Hedge fund investors are pessimistic about the year ahead, and they are expecting the strongest returns from emerging markets, according to a survey by Deutsche Bank.

The bank reported that 80% of investors it surveyed are bearish for 2008. However, they are more optimistic for next year, with 40% expecting the global economy to pick up in 2009.

Hedge fund investors predict that macro, distressed, and equity volatility will be the top performing strategies for 2008. The majority of investors surveyed also plan to increase their allocations to emerging markets, with the Middle East as the predicted top performer amongst all regions.

“Hedge fund investors’ prediction that the Middle East and North Africa will be the top performing region in 2008 indicates a clear redistribution of capital towards emerging markets,” said Sean Capstick, London-based co-head of the Hedge Fund Capital Group. “The survey also shows that the number of early stage investors has fallen by 25% in the past year, making 2008 a more challenging environment for startup funds.”

Additionally, the survey noted that for the first time investors have added ‘risk management’ as a major manager selection criteria, in addition to investment performance, investment philosophy and manager’s pedigree.

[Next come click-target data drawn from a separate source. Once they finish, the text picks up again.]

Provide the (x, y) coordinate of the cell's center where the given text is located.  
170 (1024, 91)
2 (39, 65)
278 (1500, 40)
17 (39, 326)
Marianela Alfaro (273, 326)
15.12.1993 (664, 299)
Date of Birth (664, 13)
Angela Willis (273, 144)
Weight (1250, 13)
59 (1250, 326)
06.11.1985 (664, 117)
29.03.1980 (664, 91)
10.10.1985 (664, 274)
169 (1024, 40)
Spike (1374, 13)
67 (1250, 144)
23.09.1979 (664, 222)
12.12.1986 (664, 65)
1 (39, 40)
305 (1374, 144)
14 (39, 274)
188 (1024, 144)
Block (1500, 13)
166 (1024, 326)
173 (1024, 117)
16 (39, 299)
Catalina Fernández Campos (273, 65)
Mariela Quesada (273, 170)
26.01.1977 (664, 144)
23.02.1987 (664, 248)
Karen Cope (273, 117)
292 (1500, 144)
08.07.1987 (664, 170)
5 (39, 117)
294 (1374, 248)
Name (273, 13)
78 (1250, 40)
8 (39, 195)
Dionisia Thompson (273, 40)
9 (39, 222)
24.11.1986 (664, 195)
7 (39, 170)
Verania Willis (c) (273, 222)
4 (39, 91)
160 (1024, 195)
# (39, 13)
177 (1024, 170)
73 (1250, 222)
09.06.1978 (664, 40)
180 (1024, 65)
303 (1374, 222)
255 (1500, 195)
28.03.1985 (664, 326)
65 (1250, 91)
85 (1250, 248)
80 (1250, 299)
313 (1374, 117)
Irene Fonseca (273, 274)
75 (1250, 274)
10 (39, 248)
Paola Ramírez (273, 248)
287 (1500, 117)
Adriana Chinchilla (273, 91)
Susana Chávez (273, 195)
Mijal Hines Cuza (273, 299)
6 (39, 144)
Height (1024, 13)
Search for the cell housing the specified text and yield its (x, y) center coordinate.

“Hedge fund investors are cautiously poised, as shown by their increased focus on risk management and plans to allocate to strategies which are not sensitive to equity market risk,” said Maarten Nederlof, New York-based co-head of the Hedge Fund Capital Group. “We also found that despite their overall bearish outlook on the economy, investors predicted more than $200 billion will flow into the industry.”

Cash levels are high as investors take a “wait and see” approach to hedge fund investing, the bank noted. However, 53% of investors holding cash now plan to eliminate their cash holdings over the next 12 months, suggesting a renewed focus to make allocations to hedge funds. It also observed that 70% of hedge fund investors do not currently use or apply leverage to their portfolios; 30% are actively leveraging their portfolios, including 6% through structured products.

The survey, which was conducted during March, contacted over 1000 respondents from 500 institutions, including banks, corporations, insurance companies, consultants, family offices, high net worth individuals, wealth management companies, funds of funds, pensions, endowments and foundations.